Что-то совсем ей плохо, вздохнула Прасковья. Старая попона на ней тяжелая, вонючая, хорошо, хоть ее кинули. Как собаке. Да собаки у них лучше живут. По злости щенков отбирают и оставляют. Уж больно отец Дементий их любит.
— Всякую бабу он может к себе забрать... — донеслось до нее. Затем раздался булькающий кашель. — А ему молоденьких хочется. Мать-то у тебя как, красивая была?
У Прасковьи пальцы вдруг в кулак сжались, зажали Танькины волосы. А та и внимания не обратила. Говорит срывающимся свистящим шепотом, и запах такой страшный от нее...
— Здоровый мужик, такой любую изведет... Сколько их померло вместе с детишками... Ой, дуры... Ты беги отсюда... Глянь, там небо синее, что ли?
Татьяна попробовала приподняться, но тут же без сил упала обратно на скамейку.
Прасковья сглотнула соленый ком и кивнула. Татьяна улыбнулась.

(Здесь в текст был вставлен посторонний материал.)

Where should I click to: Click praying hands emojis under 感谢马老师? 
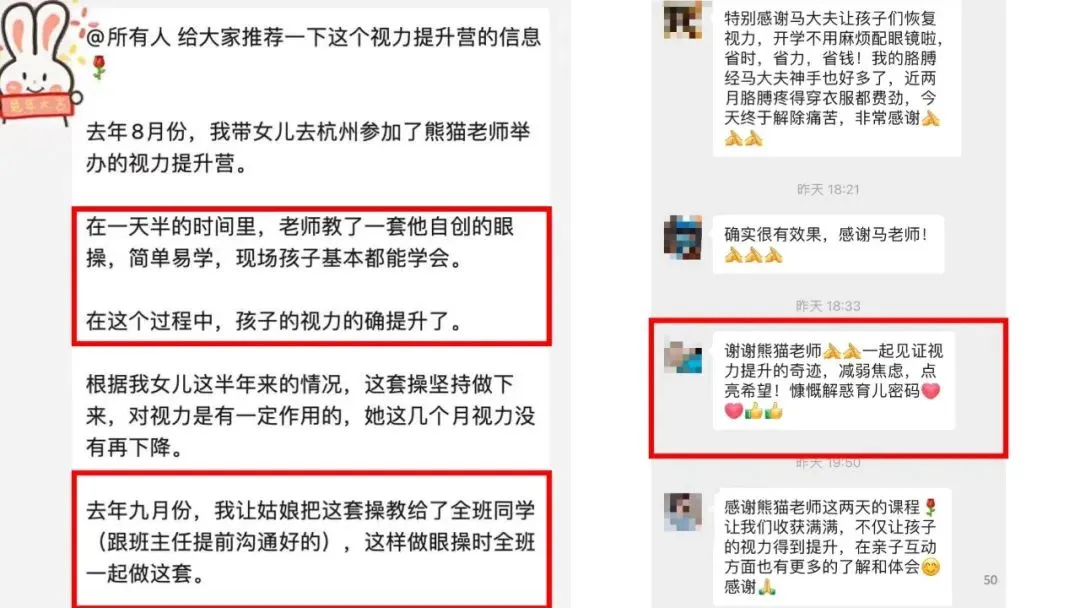[754, 256]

— И правда... Небо! И Солнце! Ты глянь! Жарко как... Сейчас бы искупаться... Пойду сына позову, на речку сходим...
Убрала ладонь с ее головы Прасковья только тогда, когда поняла, что Татьяна больше не дышит. Свеча в тот же миг вдруг взвилась, заметалась и погасла.
Так и не узнала Прасковья, где ее родители и сын живут. А и узнала бы, что проку? Рассказать им обо всем она все равно не сможет.
Погладила Татьяну по голове в последний раз, забрала еду и кружку, да и пошла обратно. Завтра с утра придет Галина, сама все увидит. Когда-нибудь и она ответит за это. А Светка, может, и раньше...
Глава 24
— Мам, мы куда идем?
— Куда идем мы с Пятачком — большой, большой секрет! — Аглая щелкнула сына по носу и оглянулась.
Занавеска в дверях библиотеки колыхалась, из-за нее слышались голоса: мужской извиняющийся и немного визгливый женский.
«Ну и жук!» — улыбнулась Аглая, подумав об Иване Петровиче
Они с Тимофеем развернулись и пошли в обратную сторону, чтобы затем свернуть к дому Новиковых, когда позади раздался короткий предупреждающий гудок. Аглая остановилась, завела сына за спину. Мимо них на малой скорости проехал темно-синий уазик, на заднем сидении которого, высунув язык, сидела большая собака. Вроде сенбернара. Водитель — около тридцати, но уже с посеребренными висками, и гладко выбритым лицом — подался вперед и посмотрел на них через открытое пассажирское окно. Голубая рубашка резко контрастировала с загорелой кожей шеи и крепких рук. В салоне с надрывом звучал голос Шарля Азнавура.
Аглая замерла, проводила машину растерянным взглядом и опомнилась только тогда, когда уазик уже почти доехал до площади. Она испытала странное чувство, будто знала этого человека, но тут же признала, что никогда до этого его не видела. Просто, наверное, он напомнил ей кого-то, вот сердце и дрогнуло.